▶ **About this exercise**: Print the records below once again, exactly as they were given.
────────
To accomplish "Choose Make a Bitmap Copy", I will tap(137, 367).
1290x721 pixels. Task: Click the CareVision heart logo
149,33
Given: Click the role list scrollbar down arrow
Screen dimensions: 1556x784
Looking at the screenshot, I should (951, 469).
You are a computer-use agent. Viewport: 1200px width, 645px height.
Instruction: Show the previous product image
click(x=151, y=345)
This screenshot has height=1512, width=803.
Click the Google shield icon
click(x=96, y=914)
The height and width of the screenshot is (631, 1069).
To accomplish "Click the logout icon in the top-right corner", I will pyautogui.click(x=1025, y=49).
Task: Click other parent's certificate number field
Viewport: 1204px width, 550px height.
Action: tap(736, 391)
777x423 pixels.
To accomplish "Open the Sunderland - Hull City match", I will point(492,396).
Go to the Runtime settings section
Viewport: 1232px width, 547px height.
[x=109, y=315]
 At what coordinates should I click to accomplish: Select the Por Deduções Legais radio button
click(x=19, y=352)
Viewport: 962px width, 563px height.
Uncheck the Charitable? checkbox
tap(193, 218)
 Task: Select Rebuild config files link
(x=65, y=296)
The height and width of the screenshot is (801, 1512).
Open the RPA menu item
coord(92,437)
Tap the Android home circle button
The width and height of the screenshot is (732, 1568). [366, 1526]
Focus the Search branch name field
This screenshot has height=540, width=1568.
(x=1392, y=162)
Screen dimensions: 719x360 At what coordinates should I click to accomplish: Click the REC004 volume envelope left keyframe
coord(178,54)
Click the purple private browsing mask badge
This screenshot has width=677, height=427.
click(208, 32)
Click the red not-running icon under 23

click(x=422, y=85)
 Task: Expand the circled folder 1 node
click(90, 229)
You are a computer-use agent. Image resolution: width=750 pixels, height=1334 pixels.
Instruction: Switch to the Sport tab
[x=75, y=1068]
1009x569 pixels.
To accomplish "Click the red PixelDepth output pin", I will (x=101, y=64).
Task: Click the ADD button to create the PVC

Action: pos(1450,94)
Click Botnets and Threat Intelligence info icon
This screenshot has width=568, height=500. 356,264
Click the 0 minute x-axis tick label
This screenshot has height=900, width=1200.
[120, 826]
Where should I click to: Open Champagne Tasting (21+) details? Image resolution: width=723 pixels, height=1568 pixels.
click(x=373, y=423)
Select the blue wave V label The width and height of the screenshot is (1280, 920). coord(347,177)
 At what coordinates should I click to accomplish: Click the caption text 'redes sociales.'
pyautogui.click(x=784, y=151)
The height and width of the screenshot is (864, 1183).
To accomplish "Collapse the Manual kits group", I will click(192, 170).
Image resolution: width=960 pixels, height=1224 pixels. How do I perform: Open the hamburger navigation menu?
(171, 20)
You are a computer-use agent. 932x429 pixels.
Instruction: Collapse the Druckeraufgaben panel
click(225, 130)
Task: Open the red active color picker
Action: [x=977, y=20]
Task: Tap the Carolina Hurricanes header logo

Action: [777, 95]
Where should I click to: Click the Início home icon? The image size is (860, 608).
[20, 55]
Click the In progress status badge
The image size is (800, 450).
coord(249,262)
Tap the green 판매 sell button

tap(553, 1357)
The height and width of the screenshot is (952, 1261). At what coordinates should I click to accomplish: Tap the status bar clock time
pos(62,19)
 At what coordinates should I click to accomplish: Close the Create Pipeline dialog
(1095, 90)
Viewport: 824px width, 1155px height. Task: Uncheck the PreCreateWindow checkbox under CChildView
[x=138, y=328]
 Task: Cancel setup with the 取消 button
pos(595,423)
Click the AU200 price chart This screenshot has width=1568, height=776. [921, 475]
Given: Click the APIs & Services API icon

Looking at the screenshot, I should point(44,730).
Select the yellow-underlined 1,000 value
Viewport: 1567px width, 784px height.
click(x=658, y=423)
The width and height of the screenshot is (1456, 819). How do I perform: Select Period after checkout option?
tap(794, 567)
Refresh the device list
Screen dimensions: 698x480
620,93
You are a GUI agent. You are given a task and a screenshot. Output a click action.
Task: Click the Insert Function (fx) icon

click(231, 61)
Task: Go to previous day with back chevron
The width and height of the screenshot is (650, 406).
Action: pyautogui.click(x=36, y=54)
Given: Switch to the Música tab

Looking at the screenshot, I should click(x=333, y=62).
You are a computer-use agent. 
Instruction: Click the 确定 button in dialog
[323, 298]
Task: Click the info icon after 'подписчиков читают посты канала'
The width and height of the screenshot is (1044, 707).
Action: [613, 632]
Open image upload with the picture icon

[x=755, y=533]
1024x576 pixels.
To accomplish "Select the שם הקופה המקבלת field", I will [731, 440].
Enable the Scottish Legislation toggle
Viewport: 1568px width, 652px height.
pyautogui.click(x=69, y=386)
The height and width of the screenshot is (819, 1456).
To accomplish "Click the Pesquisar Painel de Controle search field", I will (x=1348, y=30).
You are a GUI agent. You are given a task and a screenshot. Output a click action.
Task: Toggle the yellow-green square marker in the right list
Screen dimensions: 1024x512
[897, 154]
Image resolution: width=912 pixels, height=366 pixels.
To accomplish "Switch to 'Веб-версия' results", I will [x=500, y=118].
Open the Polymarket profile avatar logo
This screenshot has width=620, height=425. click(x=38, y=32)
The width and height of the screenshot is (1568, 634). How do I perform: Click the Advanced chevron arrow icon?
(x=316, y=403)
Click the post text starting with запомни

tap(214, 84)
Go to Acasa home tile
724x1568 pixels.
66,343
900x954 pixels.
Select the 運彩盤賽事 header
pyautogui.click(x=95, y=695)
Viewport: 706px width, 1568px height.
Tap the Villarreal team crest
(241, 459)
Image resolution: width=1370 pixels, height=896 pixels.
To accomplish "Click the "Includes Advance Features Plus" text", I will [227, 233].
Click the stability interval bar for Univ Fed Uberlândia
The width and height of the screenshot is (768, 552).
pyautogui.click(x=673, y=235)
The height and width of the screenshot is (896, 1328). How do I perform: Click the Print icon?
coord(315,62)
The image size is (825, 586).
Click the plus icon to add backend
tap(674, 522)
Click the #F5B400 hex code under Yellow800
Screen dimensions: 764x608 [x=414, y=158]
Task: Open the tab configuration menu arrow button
────────
▶ **Task answer**:
To accomplish "Choose Make a Bitmap Copy", I will tap(137, 367).
1290x721 pixels. Task: Click the CareVision heart logo
149,33
Given: Click the role list scrollbar down arrow
Screen dimensions: 1556x784
Looking at the screenshot, I should (951, 469).
You are a computer-use agent. Viewport: 1200px width, 645px height.
Instruction: Show the previous product image
click(x=151, y=345)
This screenshot has height=1512, width=803.
Click the Google shield icon
click(x=96, y=914)
The height and width of the screenshot is (631, 1069).
To accomplish "Click the logout icon in the top-right corner", I will pyautogui.click(x=1025, y=49).
Task: Click other parent's certificate number field
Viewport: 1204px width, 550px height.
Action: tap(736, 391)
777x423 pixels.
To accomplish "Open the Sunderland - Hull City match", I will point(492,396).
Go to the Runtime settings section
Viewport: 1232px width, 547px height.
[x=109, y=315]
 At what coordinates should I click to accomplish: Select the Por Deduções Legais radio button
click(x=19, y=352)
Viewport: 962px width, 563px height.
Uncheck the Charitable? checkbox
tap(193, 218)
 Task: Select Rebuild config files link
(x=65, y=296)
The height and width of the screenshot is (801, 1512).
Open the RPA menu item
coord(92,437)
Tap the Android home circle button
The width and height of the screenshot is (732, 1568). [366, 1526]
Focus the Search branch name field
This screenshot has height=540, width=1568.
(x=1392, y=162)
Screen dimensions: 719x360 At what coordinates should I click to accomplish: Click the REC004 volume envelope left keyframe
coord(178,54)
Click the purple private browsing mask badge
This screenshot has width=677, height=427.
click(208, 32)
Click the red not-running icon under 23

click(x=422, y=85)
 Task: Expand the circled folder 1 node
click(90, 229)
You are a computer-use agent. Image resolution: width=750 pixels, height=1334 pixels.
Instruction: Switch to the Sport tab
[x=75, y=1068]
1009x569 pixels.
To accomplish "Click the red PixelDepth output pin", I will (x=101, y=64).
Task: Click the ADD button to create the PVC

Action: pos(1450,94)
Click Botnets and Threat Intelligence info icon
This screenshot has width=568, height=500. 356,264
Click the 0 minute x-axis tick label
This screenshot has height=900, width=1200.
[120, 826]
Where should I click to: Open Champagne Tasting (21+) details? Image resolution: width=723 pixels, height=1568 pixels.
click(x=373, y=423)
Select the blue wave V label The width and height of the screenshot is (1280, 920). coord(347,177)
 At what coordinates should I click to accomplish: Click the caption text 'redes sociales.'
pyautogui.click(x=784, y=151)
The height and width of the screenshot is (864, 1183).
To accomplish "Collapse the Manual kits group", I will click(192, 170).
Image resolution: width=960 pixels, height=1224 pixels. How do I perform: Open the hamburger navigation menu?
(171, 20)
You are a computer-use agent. 932x429 pixels.
Instruction: Collapse the Druckeraufgaben panel
click(225, 130)
Task: Open the red active color picker
Action: [x=977, y=20]
Task: Tap the Carolina Hurricanes header logo

Action: [777, 95]
Where should I click to: Click the Início home icon? The image size is (860, 608).
[20, 55]
Click the In progress status badge
The image size is (800, 450).
coord(249,262)
Tap the green 판매 sell button

tap(553, 1357)
The height and width of the screenshot is (952, 1261). At what coordinates should I click to accomplish: Tap the status bar clock time
pos(62,19)
 At what coordinates should I click to accomplish: Close the Create Pipeline dialog
(1095, 90)
Viewport: 824px width, 1155px height. Task: Uncheck the PreCreateWindow checkbox under CChildView
[x=138, y=328]
 Task: Cancel setup with the 取消 button
pos(595,423)
Click the AU200 price chart This screenshot has width=1568, height=776. [921, 475]
Given: Click the APIs & Services API icon

Looking at the screenshot, I should point(44,730).
Select the yellow-underlined 1,000 value
Viewport: 1567px width, 784px height.
click(x=658, y=423)
The width and height of the screenshot is (1456, 819). How do I perform: Select Period after checkout option?
tap(794, 567)
Refresh the device list
Screen dimensions: 698x480
620,93
You are a GUI agent. You are given a task and a screenshot. Output a click action.
Task: Click the Insert Function (fx) icon

click(231, 61)
Task: Go to previous day with back chevron
The width and height of the screenshot is (650, 406).
Action: pyautogui.click(x=36, y=54)
Given: Switch to the Música tab

Looking at the screenshot, I should click(x=333, y=62).
You are a computer-use agent. 
Instruction: Click the 确定 button in dialog
[323, 298]
Task: Click the info icon after 'подписчиков читают посты канала'
The width and height of the screenshot is (1044, 707).
Action: [613, 632]
Open image upload with the picture icon

[x=755, y=533]
1024x576 pixels.
To accomplish "Select the שם הקופה המקבלת field", I will [731, 440].
Enable the Scottish Legislation toggle
Viewport: 1568px width, 652px height.
pyautogui.click(x=69, y=386)
The height and width of the screenshot is (819, 1456).
To accomplish "Click the Pesquisar Painel de Controle search field", I will (x=1348, y=30).
You are a GUI agent. You are given a task and a screenshot. Output a click action.
Task: Toggle the yellow-green square marker in the right list
Screen dimensions: 1024x512
[897, 154]
Image resolution: width=912 pixels, height=366 pixels.
To accomplish "Switch to 'Веб-версия' results", I will [x=500, y=118].
Open the Polymarket profile avatar logo
This screenshot has width=620, height=425. click(x=38, y=32)
The width and height of the screenshot is (1568, 634). How do I perform: Click the Advanced chevron arrow icon?
(x=316, y=403)
Click the post text starting with запомни

tap(214, 84)
Go to Acasa home tile
724x1568 pixels.
66,343
900x954 pixels.
Select the 運彩盤賽事 header
pyautogui.click(x=95, y=695)
Viewport: 706px width, 1568px height.
Tap the Villarreal team crest
(241, 459)
Image resolution: width=1370 pixels, height=896 pixels.
To accomplish "Click the "Includes Advance Features Plus" text", I will [227, 233].
Click the stability interval bar for Univ Fed Uberlândia
The width and height of the screenshot is (768, 552).
pyautogui.click(x=673, y=235)
The height and width of the screenshot is (896, 1328). How do I perform: Click the Print icon?
coord(315,62)
The image size is (825, 586).
Click the plus icon to add backend
tap(674, 522)
Click the #F5B400 hex code under Yellow800
Screen dimensions: 764x608 [x=414, y=158]
Task: Open the tab configuration menu arrow button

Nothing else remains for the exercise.